The airline industry has never been under more pressure to scrap its rip-off ‘junk fees’ after the President pledged a crackdown on the practice that squeezes $5.3 billion out of passengers every year.
Overweight luggage fines, seat selection charges and fees for printing boarding passes are all among the cynical tricks used by firms.
‘We will prohibit airlines from charging up to $50 roundtrip for families just to sit together,’ Biden announced during his State of the Union address last month.
It comes as Frontier Airlines was forced to reveal it gives staff $10 bonuses every time they succeed in charging customers extra if their carry-on luggage is too big.
Passengers were forced to fork out $5.3 billion in baggage fees alone last year, according to figures from the Transport Department. Meanwhile aviation firms raked in a further $700 million in cancellation and flight change charges.
Here Dailymail.com takes a look at the worst ways greedy airlines rack up the cost of your family holiday…
MISLEADING ADVERTISED PRICE
A key part of Biden’s plan is to look at the ways airlines and booking site add on extra charges beyond the advertised price.
Customers are often promised a headline sum for a flight only to find the true cost is hundreds of dollars more expensive due to additional fees such as luggage.
And the costs can rise with every piece of luggage the passenger wants to take.
To make the issue even more confusing, there is little consistency between airlines with the cost of baggage varying wildly.
For example, American Airlines charges $30 for the first bag for a passenger on a domestic flight.

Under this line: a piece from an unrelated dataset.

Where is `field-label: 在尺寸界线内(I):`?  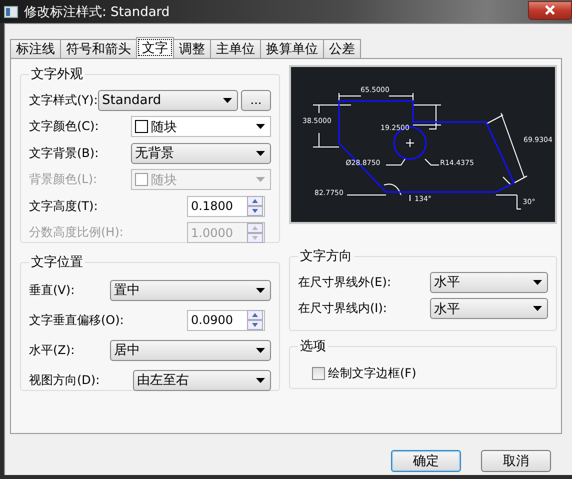 field-label: 在尺寸界线内(I): is located at coordinates (342, 309).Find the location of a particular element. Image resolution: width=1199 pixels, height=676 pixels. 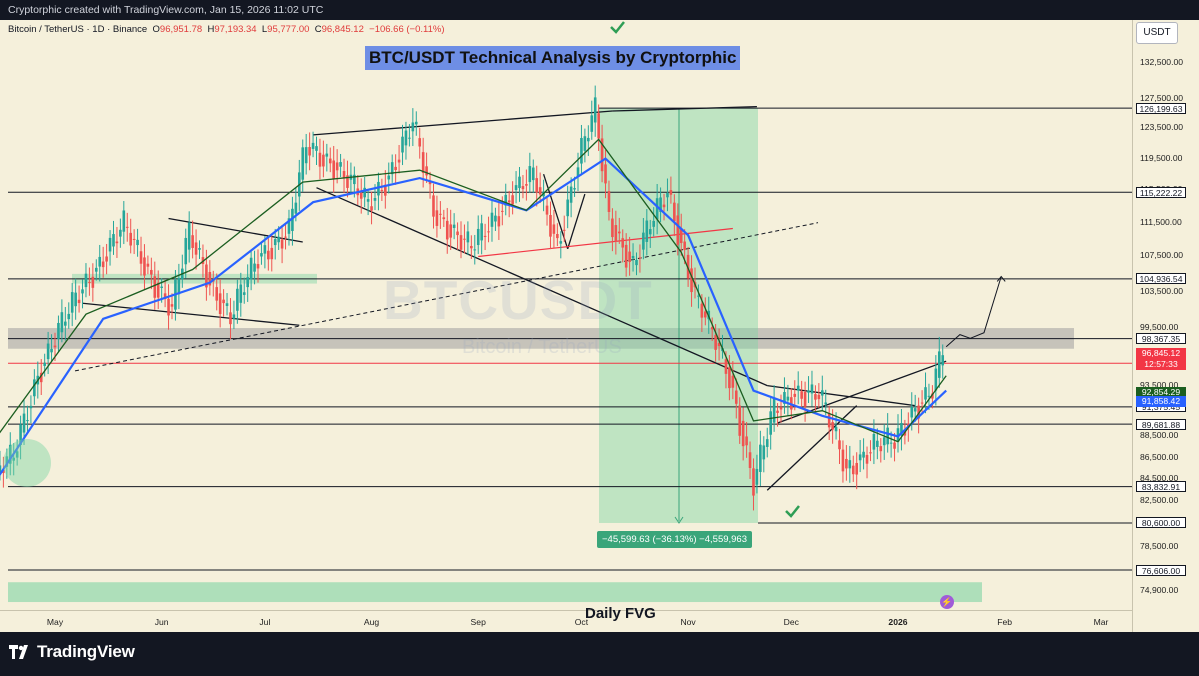

price-tick: 86,500.00 is located at coordinates (1160, 456).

However this rises to $200 for bag number four.
Meanwhile JetBlue charges $35 for the first bag, $45 for a second and $150 for the third.

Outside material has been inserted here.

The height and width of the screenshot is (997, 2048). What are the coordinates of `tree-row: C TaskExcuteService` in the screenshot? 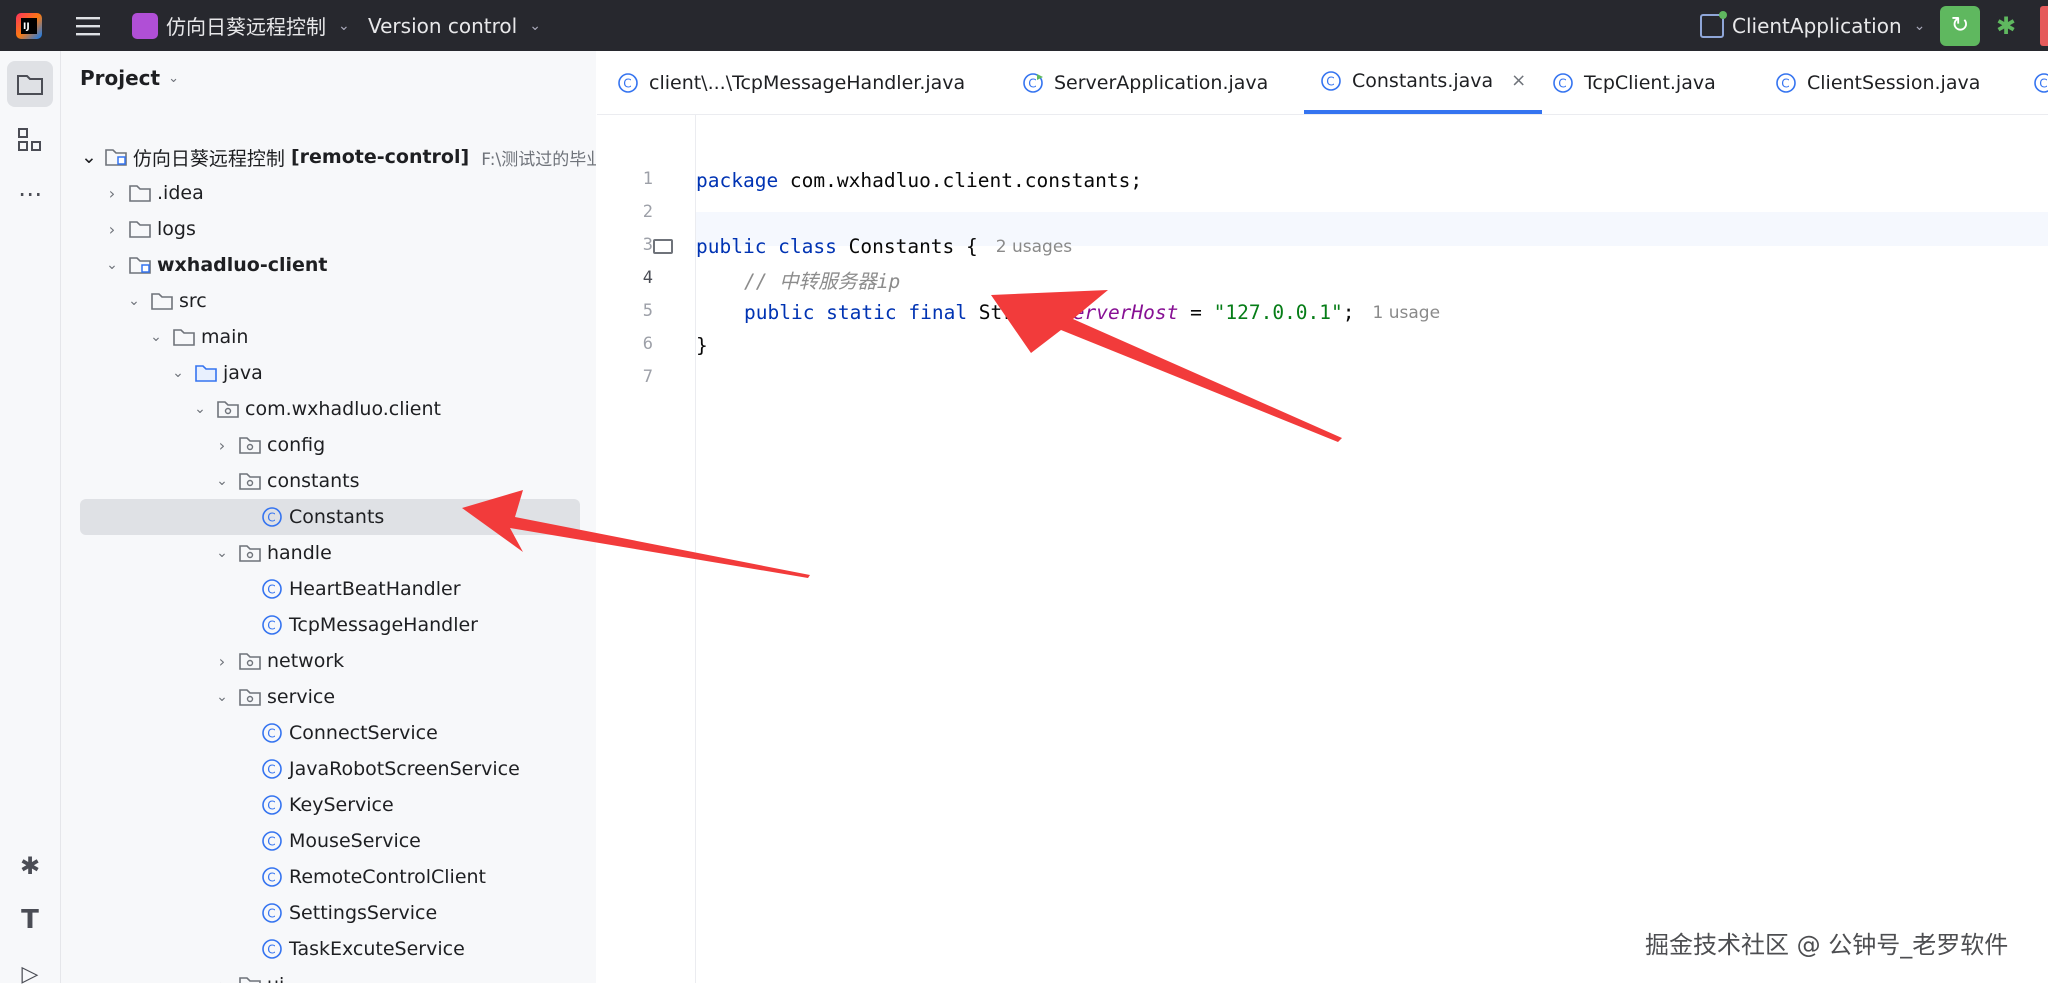 It's located at (321, 949). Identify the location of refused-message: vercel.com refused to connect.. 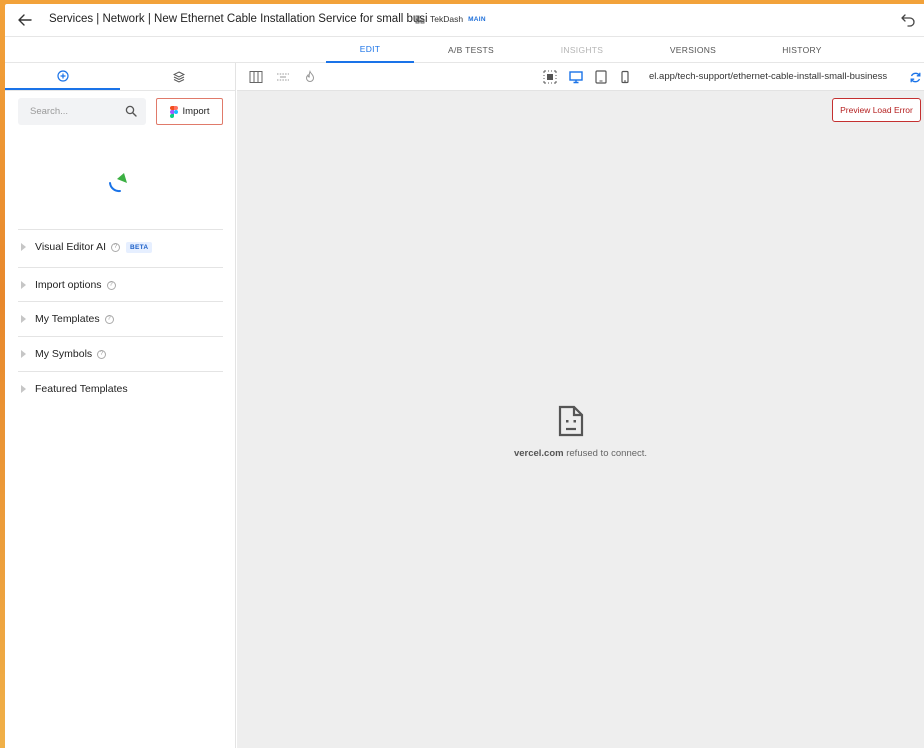
(580, 454).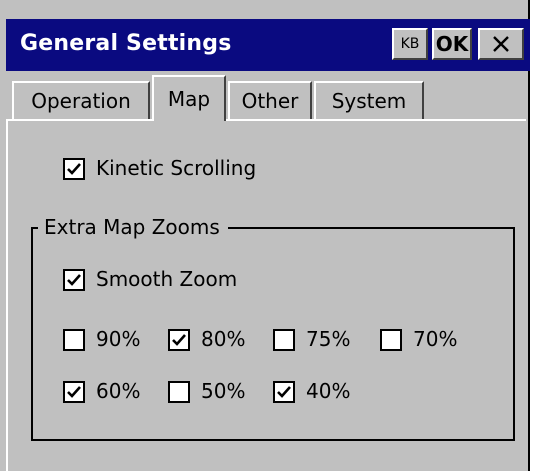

There is little consistency between airlines with the cost of baggage varying wildly
OVERSIZED CARRY-ON FINES
Most airlines offer one free carry-on item, which some customers use as their sole luggage for a short trip.

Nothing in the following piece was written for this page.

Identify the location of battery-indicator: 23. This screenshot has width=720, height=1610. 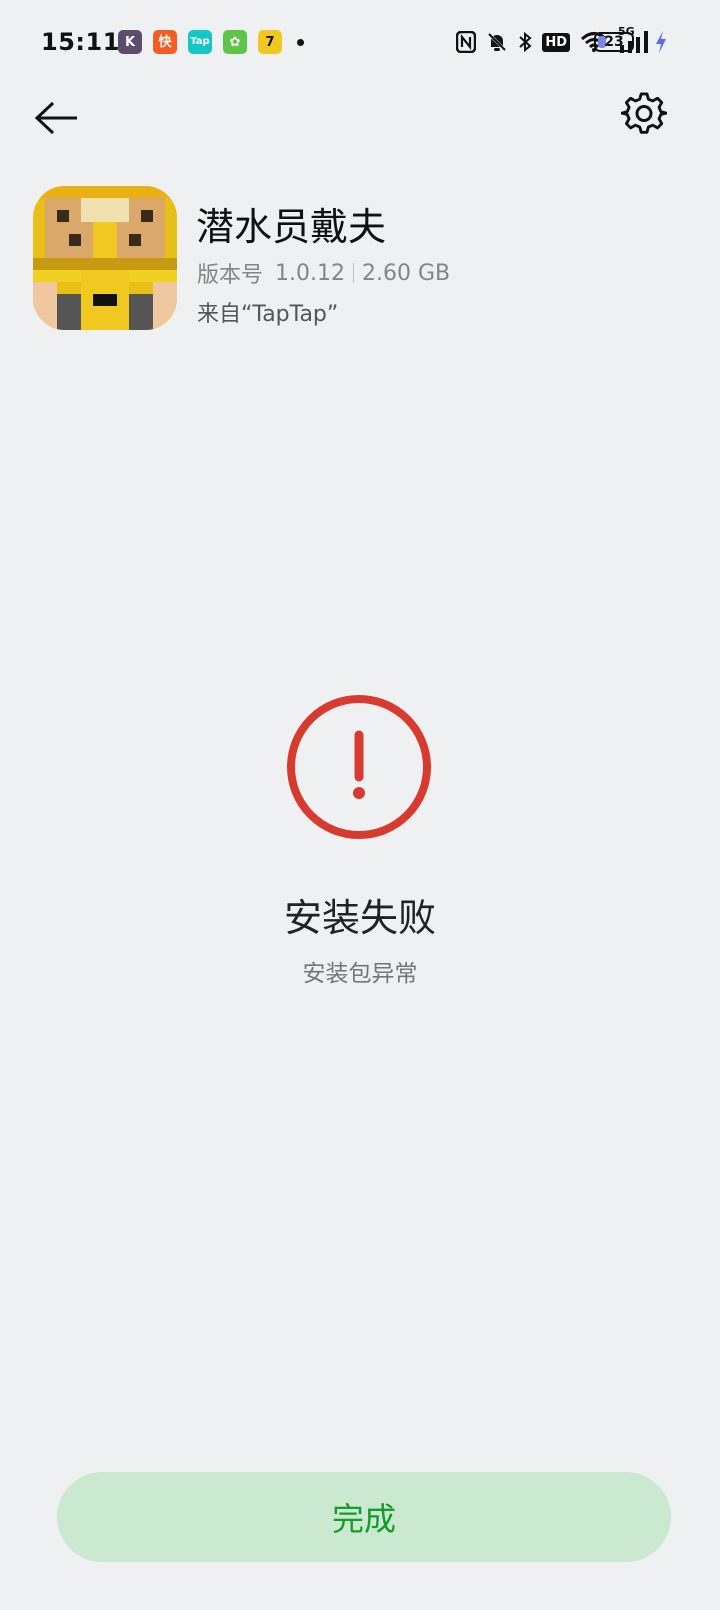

However a decade ago many started to slap fines on passengers whose carry-on exceeds requirements and cannot be slotted into the cabin hold.
The fine covers the cost of placing the bag into storage along with the other paid-for suitcases.
But consumers have long been suspicious that staff enforce the rules too strictly and often fine passengers whose bags would easily fit in the requirements.
Reports that Frontier Airlines staff are given a bonus of $10 for every piece of overweight luggage they find and identify appeared to confirm these suspicions.
The firm said it was to ensure its policies were upheld.
Meanwhile JetBlue hit headlines for sneakily changing its luggage costs – and applying them to customers who had already booked.
And it was recently revealed that some crafty customers are resorting to having their luggage shipped after learning it was cheaper than extortionate airline fees.
Tiktok star Faith Collins saved $110 by implementing the hack.
Faith Collins went viral after revealing it was cheaper to ship her items rather than pay for airline luggage
At the end of the video, the bargain hunter revealed that it cost just $34.33 to send the box, saving herself more than $100 when compared to check-in luggage fees
Priority boarding puts customers first-in-line to get on the plane and get settled.
But it has become big business for cynical firms.
Again prices vary between firms, with Frontier Airlines charging between $6-$12 while American Airlines commands an eye-watering fee of up to $74.
Jet Blue priority boarding fares begin at $10.
SNEAKY ADMIN FEES
Booking over the phone, having your boarding pass printed out and web check-ins are among the most banal tasks that firms charge customers for.
On its website Frontier says it will charge passengers $5 just to check-in online.
And it will land customers with a $35 fee to those who book through its chat agent booking service.
Meanwhile Spirit Airlines asks its customers to pay $25 if they need their boarding pass printed during an in-person check-in. JetBlue passengers can expect to pay $25 just to make a reservation over the phone or via livechat.
The firm says this can be avoided by booking online.
Frontier says it will charge a passenger $5 just to check-in online while customers who book through its chat service are charged $35
One of the most contentious hidden travel fee impacts customers who wish to change the details of their trip.
Just getting a name changed on a plane ticket can attract hefty sums.
Spirit Airlines charges $40 for the inconvenience while Frontier Airlines and JetBlue both dish out $75 fees to customers.
And cancelling a trip altogether can be an even bigger financial headache.
American Airlines customers must shell out $200 for cancellations on a domestic flight and $750 for international flights.
What’s more, customers often find it near-on impossible to have their flights refunded – even when they have bought extra refund policies.
During the pandemic airlines were forced to cancel flights in record numbers yet many customers struggled to obtain refunds.
The issue was so contentious the US Department of Transport was flooded with more than 90,000 complaints about airlines between March 2020 and May 2021.
‘I will tell you that I have never seen a single issue generate so much consumer anger,’ aviation advisor Bill McGee, aviation adviser said at the time.